Roman Calendar

miércoles, 8 de septiembre de 2010

Fútbol y Cultura Clásica















Para que luego digan que el mundo clásico está pasado de moda....

Aquí os dejo el enlace a un reportaje publicado en el PAÍS SEMANAL del 5 de septiembre de 2010

Héroes y Guerreros. La hora del triunfo

HÉROES Y GUERREROS. LA HORA DEL TRIUNFO
ÓSCAR MARTÍNEZ 05/09/2010
El fútbol, generador de mitos. Comenzó el verano con la victoria de la roja en el mundial. Iniciemos el curso con la moral alta en este repaso a nuestros guerreros, versiones actualizadas de los héroes épicos.
Es más que probable que no nos hayamos percatado, pero con ocasión del pasado Mundial de fútbol, a lo que hemos asistido es a un curso intensivo de cultura clásica. Antes, durante y sobre todo después de que el árbitro británico Howard Webb pitara el final del partido entre Holanda y España presenciamos la actualización de una serie de símbolos que hunden sus raíces en la antigüedad griega y latina y que de una manera u otra aún siguen vivos.

- - - - -

Objetivos:
1. Responde según el fragmento:
(a) ¿En qué fecha se publicó el reportaje en El País Semanal?
(b) ¿De qué nacionalidad era el árbitro que pitó el final del partido?
(c) ¿Qué dos selecciones jugaron ese partido?
2. ¿Qué nombres propios de personas y de países aparecen en el fragmento?
3. Prosigue el fragmento sobre fútbol y cultura clásica a partir de su última frase.
Los datos no guardan ninguna relación con el fragmento.

Datos proporcionados:
- - - - -

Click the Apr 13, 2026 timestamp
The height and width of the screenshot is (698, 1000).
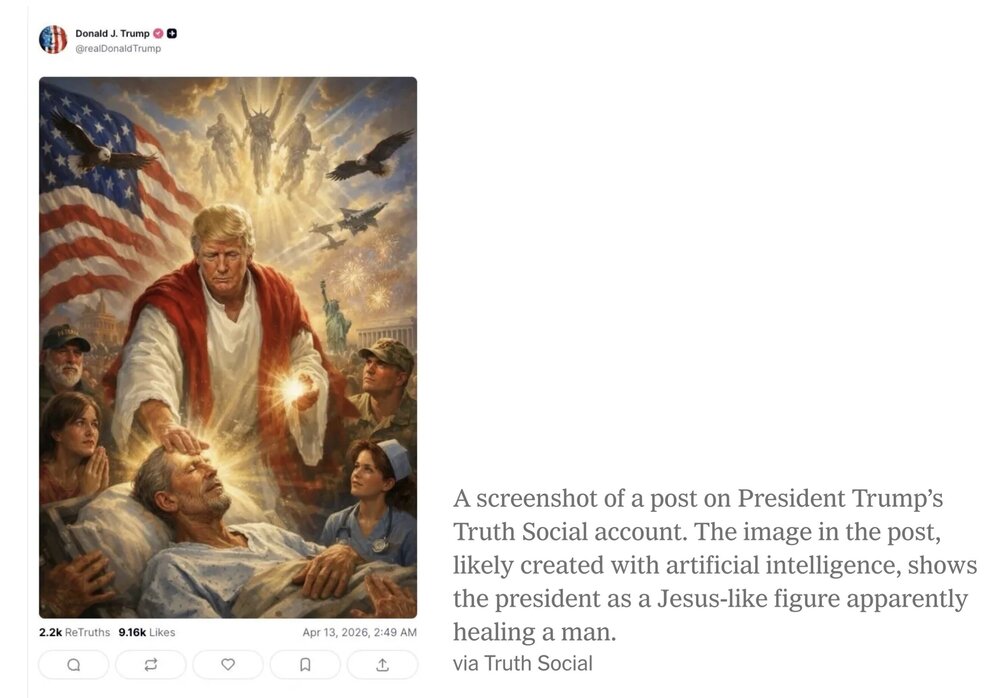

- - - - -

Respuestas del ejercicio:
1.
(a) El 5 de septiembre de 2010.
(b) Británica.
(c) Holanda y España.

2. Óscar Martínez, Howard Webb, Holanda, España

3.
Decía Borges –quien, por cierto, detestaba el fútbol– que eran cuatro las historias dignas de ser contadas. La primera de ellas, en alusión a la Ilíada, es la de una ciudad que ha de ser tomada o, más conmovedor aún, "la de los hombres que defienden una ciudad cuyo destino ya conocen, una ciudad que ya está en llamas". No deja de ser un manido lugar común la visión de un partido de fútbol como la escenificación de un enfrentamiento bélico sobre un terreno de juego, pero no es tampoco menos cierto que cuando sobre el gran verde del Soccer City Stadium de Johanesburgo Arjen Robben reventó los candados de la defensa española y se quedó en un mano a mano con Casillas, unos cuantos millones de españoles sentimos que los de naranja eran los griegos, y nosotros, los troyanos. Fue una visión fugaz y que probablemente nunca existió, pero durante un instante el tiempo se paró y vimos arder, envuelta en llamas, la red de nuestra portería, y por un momento también flaqueó nuestra fe en los oraculares presagios de victoria de un pulpo.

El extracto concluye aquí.